■ **AIM OF THE TASK**: What is expected is a word-for-word copy of all the entries.

[Stored records]
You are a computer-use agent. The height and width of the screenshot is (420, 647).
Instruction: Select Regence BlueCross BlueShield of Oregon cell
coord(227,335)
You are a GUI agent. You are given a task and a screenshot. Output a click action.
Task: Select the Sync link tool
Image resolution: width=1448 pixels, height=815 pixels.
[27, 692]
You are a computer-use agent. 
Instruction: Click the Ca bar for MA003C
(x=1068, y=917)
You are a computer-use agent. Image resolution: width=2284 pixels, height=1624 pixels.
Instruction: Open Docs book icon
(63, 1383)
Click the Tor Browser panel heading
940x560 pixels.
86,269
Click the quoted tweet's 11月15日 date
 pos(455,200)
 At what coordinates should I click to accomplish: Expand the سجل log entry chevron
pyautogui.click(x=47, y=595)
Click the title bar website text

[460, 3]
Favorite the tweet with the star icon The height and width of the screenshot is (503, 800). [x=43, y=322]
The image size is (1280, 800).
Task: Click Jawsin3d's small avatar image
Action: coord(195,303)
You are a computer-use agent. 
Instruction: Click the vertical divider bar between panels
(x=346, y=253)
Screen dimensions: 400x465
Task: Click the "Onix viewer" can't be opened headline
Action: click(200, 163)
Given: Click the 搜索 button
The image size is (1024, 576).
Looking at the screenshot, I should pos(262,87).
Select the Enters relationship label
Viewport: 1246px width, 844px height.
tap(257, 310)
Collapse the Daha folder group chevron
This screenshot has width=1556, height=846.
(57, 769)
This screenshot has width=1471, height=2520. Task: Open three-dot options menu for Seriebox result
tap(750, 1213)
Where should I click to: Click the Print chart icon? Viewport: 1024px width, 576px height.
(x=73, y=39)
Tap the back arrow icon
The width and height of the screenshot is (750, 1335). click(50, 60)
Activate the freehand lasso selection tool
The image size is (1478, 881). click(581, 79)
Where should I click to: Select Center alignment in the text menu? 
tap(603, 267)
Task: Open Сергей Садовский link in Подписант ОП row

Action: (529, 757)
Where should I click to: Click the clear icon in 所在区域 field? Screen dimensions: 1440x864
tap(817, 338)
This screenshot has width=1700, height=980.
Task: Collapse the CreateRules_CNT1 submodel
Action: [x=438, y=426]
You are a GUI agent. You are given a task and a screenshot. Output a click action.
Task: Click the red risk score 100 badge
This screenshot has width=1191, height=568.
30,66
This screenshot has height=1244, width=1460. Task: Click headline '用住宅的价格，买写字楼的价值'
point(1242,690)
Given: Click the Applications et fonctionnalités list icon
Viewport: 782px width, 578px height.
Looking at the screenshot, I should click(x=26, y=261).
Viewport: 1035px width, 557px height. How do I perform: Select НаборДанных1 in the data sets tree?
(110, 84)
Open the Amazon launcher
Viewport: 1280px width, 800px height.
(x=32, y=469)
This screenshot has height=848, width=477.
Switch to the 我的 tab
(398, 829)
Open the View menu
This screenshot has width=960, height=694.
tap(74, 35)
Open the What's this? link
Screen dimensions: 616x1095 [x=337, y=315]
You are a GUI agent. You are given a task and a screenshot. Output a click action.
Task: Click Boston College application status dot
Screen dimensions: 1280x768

■ **ANSWER TO THIS PROBLEM**:
You are a computer-use agent. The height and width of the screenshot is (420, 647).
Instruction: Select Regence BlueCross BlueShield of Oregon cell
coord(227,335)
You are a GUI agent. You are given a task and a screenshot. Output a click action.
Task: Select the Sync link tool
Image resolution: width=1448 pixels, height=815 pixels.
[27, 692]
You are a computer-use agent. 
Instruction: Click the Ca bar for MA003C
(x=1068, y=917)
You are a computer-use agent. Image resolution: width=2284 pixels, height=1624 pixels.
Instruction: Open Docs book icon
(63, 1383)
Click the Tor Browser panel heading
940x560 pixels.
86,269
Click the quoted tweet's 11月15日 date
 pos(455,200)
 At what coordinates should I click to accomplish: Expand the سجل log entry chevron
pyautogui.click(x=47, y=595)
Click the title bar website text

[460, 3]
Favorite the tweet with the star icon The height and width of the screenshot is (503, 800). [x=43, y=322]
The image size is (1280, 800).
Task: Click Jawsin3d's small avatar image
Action: coord(195,303)
You are a computer-use agent. 
Instruction: Click the vertical divider bar between panels
(x=346, y=253)
Screen dimensions: 400x465
Task: Click the "Onix viewer" can't be opened headline
Action: click(200, 163)
Given: Click the 搜索 button
The image size is (1024, 576).
Looking at the screenshot, I should pos(262,87).
Select the Enters relationship label
Viewport: 1246px width, 844px height.
tap(257, 310)
Collapse the Daha folder group chevron
This screenshot has width=1556, height=846.
(57, 769)
This screenshot has width=1471, height=2520. Task: Open three-dot options menu for Seriebox result
tap(750, 1213)
Where should I click to: Click the Print chart icon? Viewport: 1024px width, 576px height.
(x=73, y=39)
Tap the back arrow icon
The width and height of the screenshot is (750, 1335). click(50, 60)
Activate the freehand lasso selection tool
The image size is (1478, 881). click(581, 79)
Where should I click to: Select Center alignment in the text menu? 
tap(603, 267)
Task: Open Сергей Садовский link in Подписант ОП row

Action: (529, 757)
Where should I click to: Click the clear icon in 所在区域 field? Screen dimensions: 1440x864
tap(817, 338)
This screenshot has width=1700, height=980.
Task: Collapse the CreateRules_CNT1 submodel
Action: [x=438, y=426]
You are a GUI agent. You are given a task and a screenshot. Output a click action.
Task: Click the red risk score 100 badge
This screenshot has width=1191, height=568.
30,66
This screenshot has height=1244, width=1460. Task: Click headline '用住宅的价格，买写字楼的价值'
point(1242,690)
Given: Click the Applications et fonctionnalités list icon
Viewport: 782px width, 578px height.
Looking at the screenshot, I should click(x=26, y=261).
Viewport: 1035px width, 557px height. How do I perform: Select НаборДанных1 in the data sets tree?
(110, 84)
Open the Amazon launcher
Viewport: 1280px width, 800px height.
(x=32, y=469)
This screenshot has height=848, width=477.
Switch to the 我的 tab
(398, 829)
Open the View menu
This screenshot has width=960, height=694.
tap(74, 35)
Open the What's this? link
Screen dimensions: 616x1095 [x=337, y=315]
You are a GUI agent. You are given a task and a screenshot. Output a click action.
Task: Click Boston College application status dot
Screen dimensions: 1280x768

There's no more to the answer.